What you should do: Find all lines below containing the string "Sports" and return them.
== Data extracts
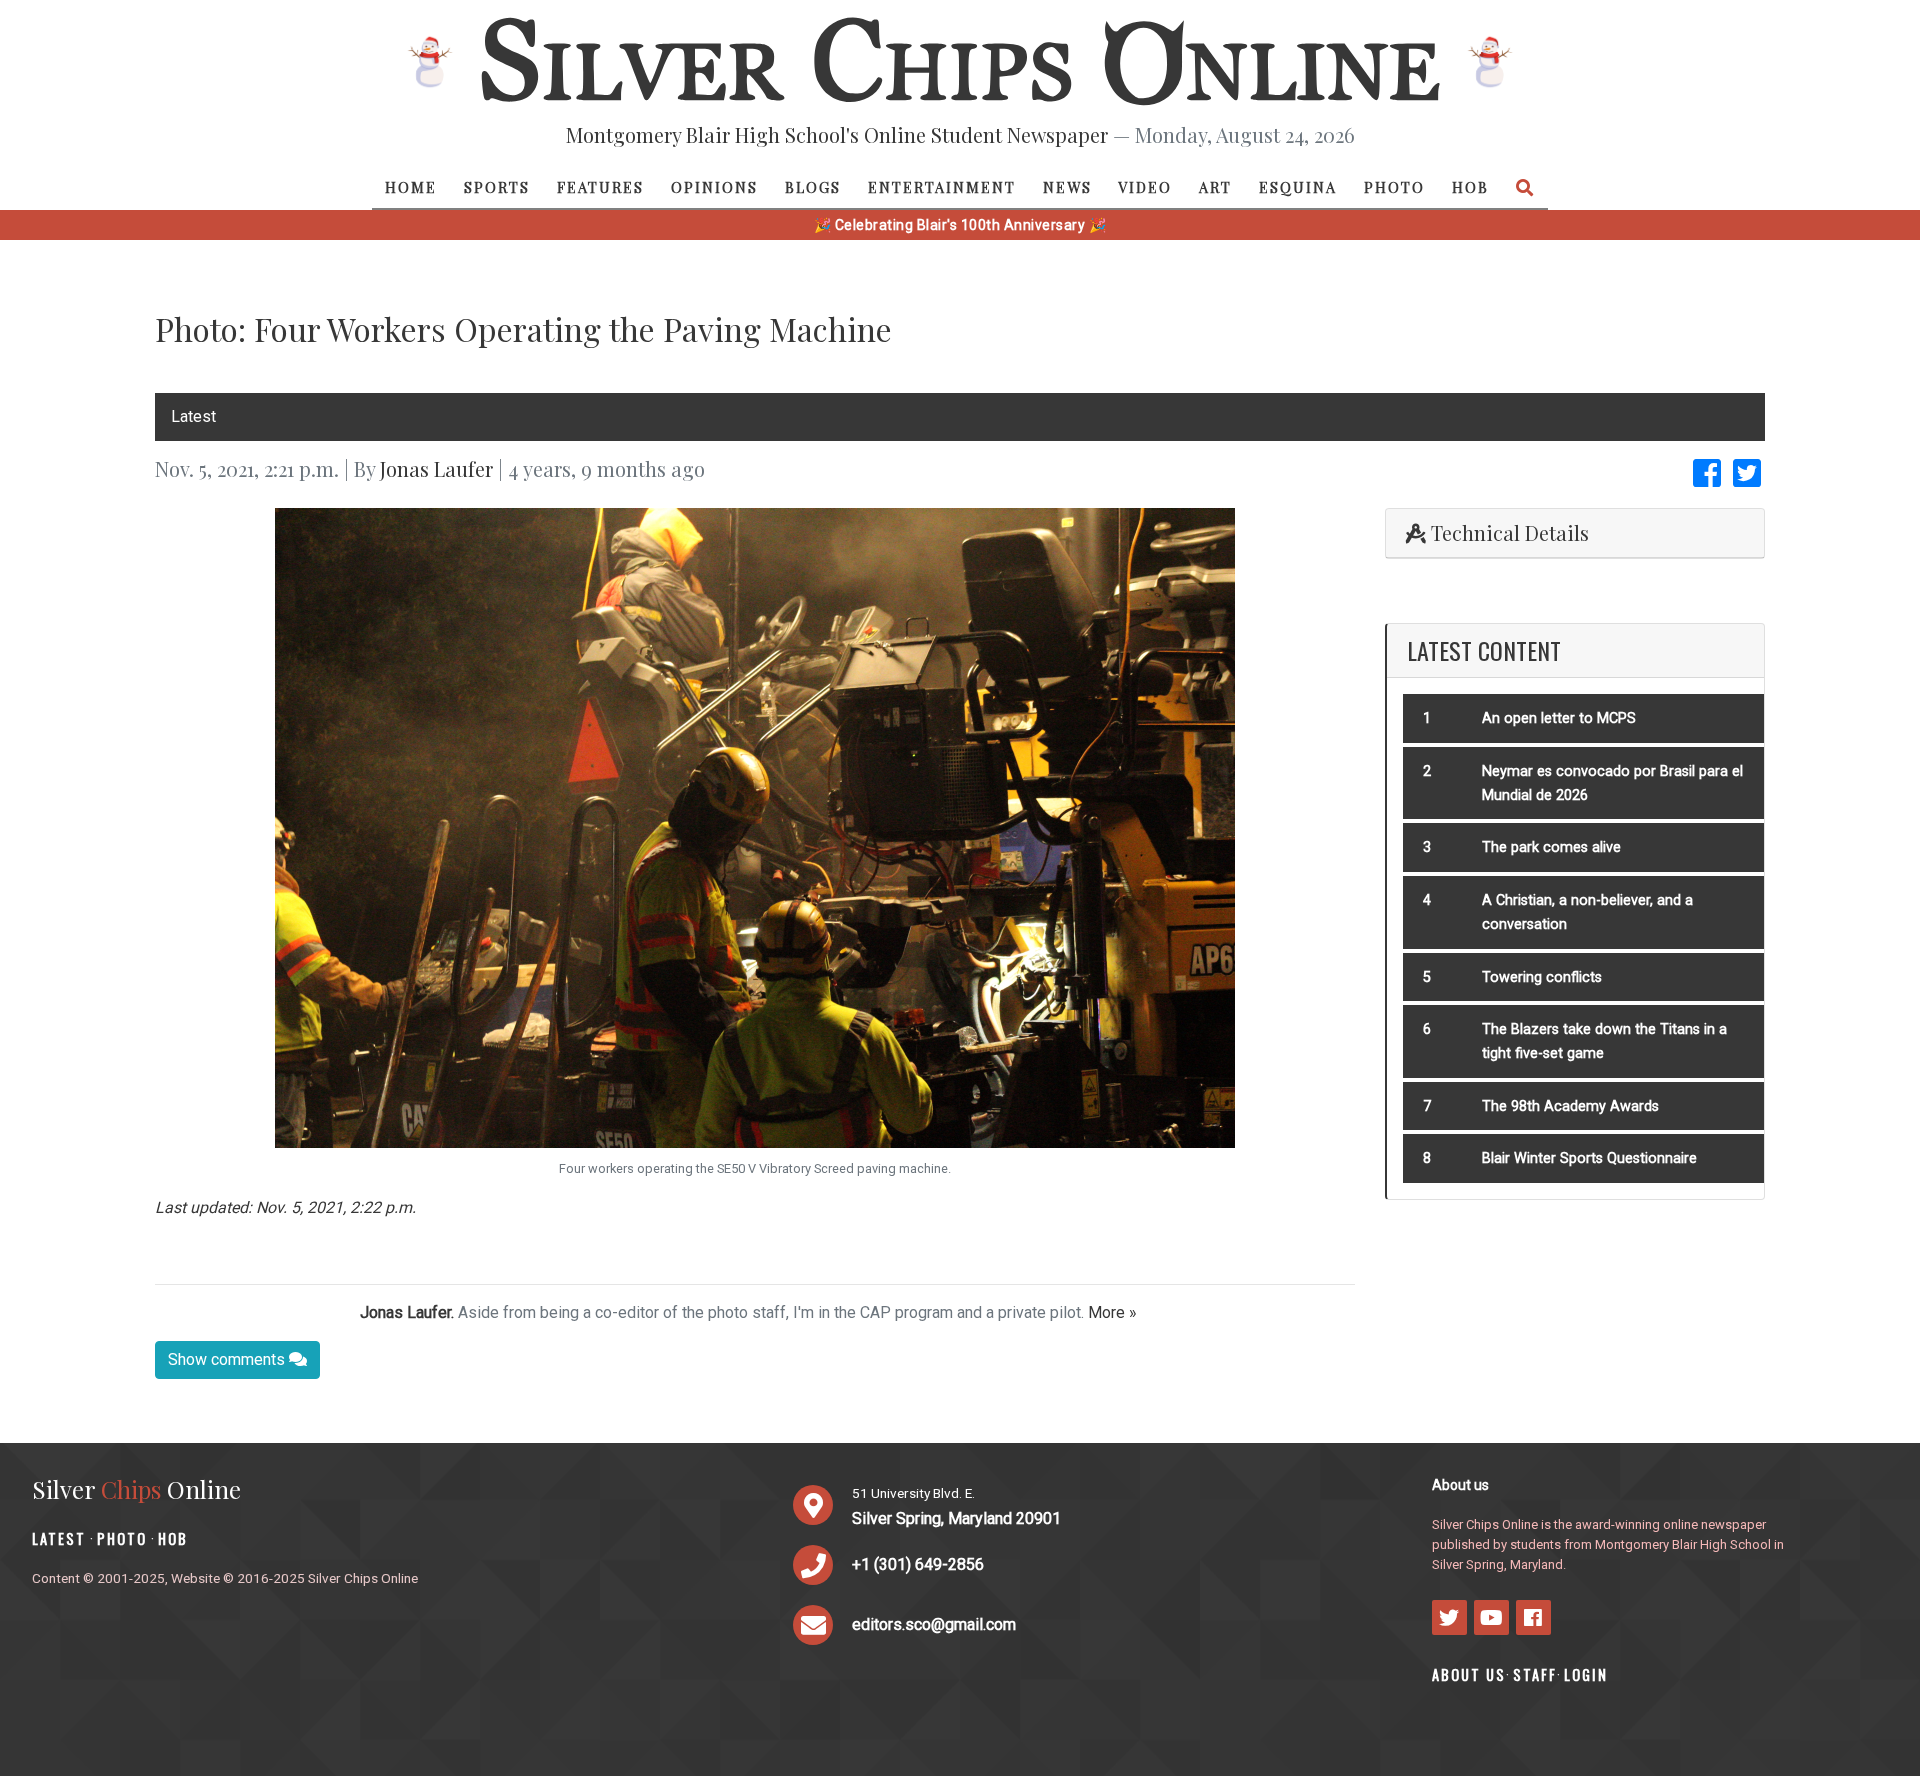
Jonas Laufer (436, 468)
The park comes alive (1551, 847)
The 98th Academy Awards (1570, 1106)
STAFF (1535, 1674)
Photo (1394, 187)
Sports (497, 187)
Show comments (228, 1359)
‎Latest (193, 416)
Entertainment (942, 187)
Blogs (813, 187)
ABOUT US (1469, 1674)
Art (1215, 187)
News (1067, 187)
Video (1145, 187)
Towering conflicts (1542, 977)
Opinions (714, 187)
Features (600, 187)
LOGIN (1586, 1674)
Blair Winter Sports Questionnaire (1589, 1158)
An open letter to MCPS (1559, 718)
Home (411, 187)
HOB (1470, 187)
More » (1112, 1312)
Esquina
====
Finished task:
Sports (497, 187)
Blair Winter Sports Questionnaire (1589, 1158)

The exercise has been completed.